Etiketler

Bugün bir dostum, “facebook’ta o kadar çok özlü söz okudum ki, kızım “üşüdüm” dese, kalın giyin demem, “üşümek güzeldir eğer seni ısıtacak biri varsa derim” diye yazmış; duygularıma tercüman olurcasına.

Daha önce de yazmıştım, bana göre modern zamanların kıraathanesidir facebook ve twitter.

Salonlarımızda duvarlara bakarak, başka kimliklere büründüğümüz, güldüğümüz, ağladığımız, kızdığımız, isyan ettiğimiz kıraathanelerimiz.

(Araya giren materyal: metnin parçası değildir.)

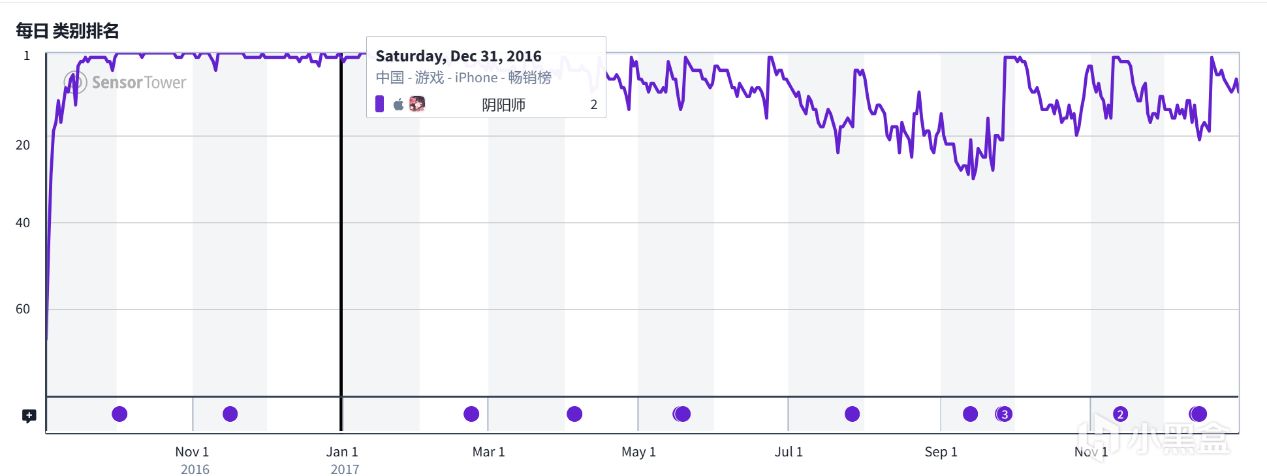Click the 每日 类别排名 chart title

tap(67, 31)
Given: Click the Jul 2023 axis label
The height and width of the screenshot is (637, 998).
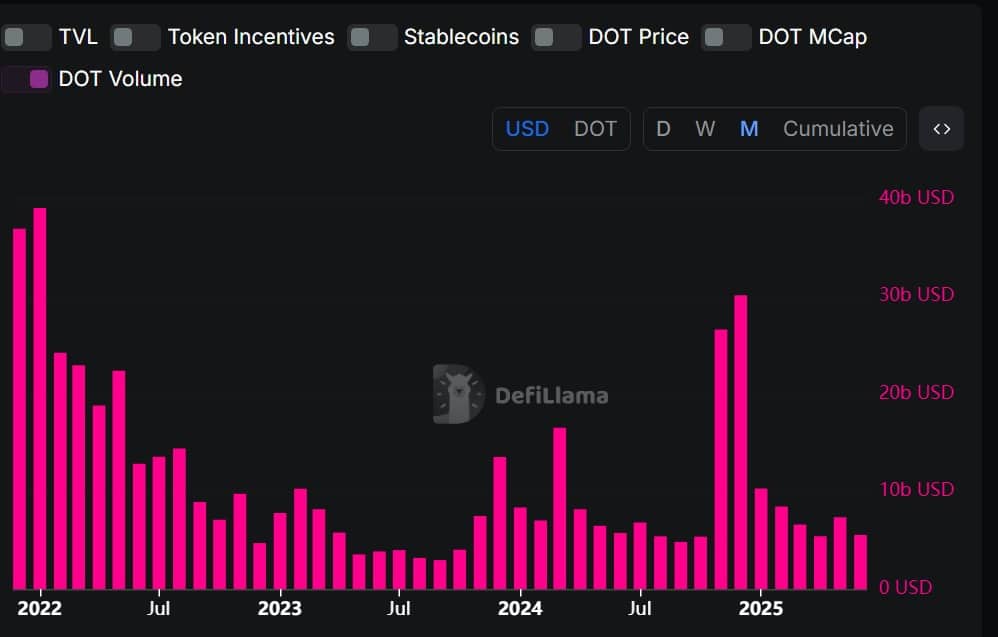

Balkona asılan bayraklar yerine hepimizin elinin altında birer Türk bayrağı resmi var örneğin, hemencecik yükleyiveriyoruz profilimize…

Kızmak mı gerek, siyah kurdeleler hazır…

Kansere dikkat çekmek için ise pembeleri…

İki üç günde bir güncel konular, siyaset, adalet(sizlik), kan bağışı, organ nakli, ev arayan hayvan haberi de yaptık mı tamamdır…

Hele arada birkaç Can Yücel, Can Dündar, Müjdat Gezen patlattık mı değmeyin keyfimize ve vatandaşlık görevimize…

Doğumlarımız, ölümlerimiz, yediklerimiz, içtiklerimiz, kızdıklarımız, güldüklerimiz, kocaman yalnızlığımız, muhteşem hayatlarımız; hepsi orada.

Ama ben de arkadaşım gibi bu özlü sözler kısmına feci takmış durumdayım açıkçası.

Hani sanki bir filozof edasıyla, sosyal içerikli ve mesaj kaygılı bir şey paylaşmazsak, sefil hissedeceğiz kendimizi…

“Ne haber birader?” diyene “gün değildir kendini işe yaramaz hissettiren, öyle olanların sana tuttuğu aynadır belki mutsuzluğunun kaynağı” cevabını veriyoruz.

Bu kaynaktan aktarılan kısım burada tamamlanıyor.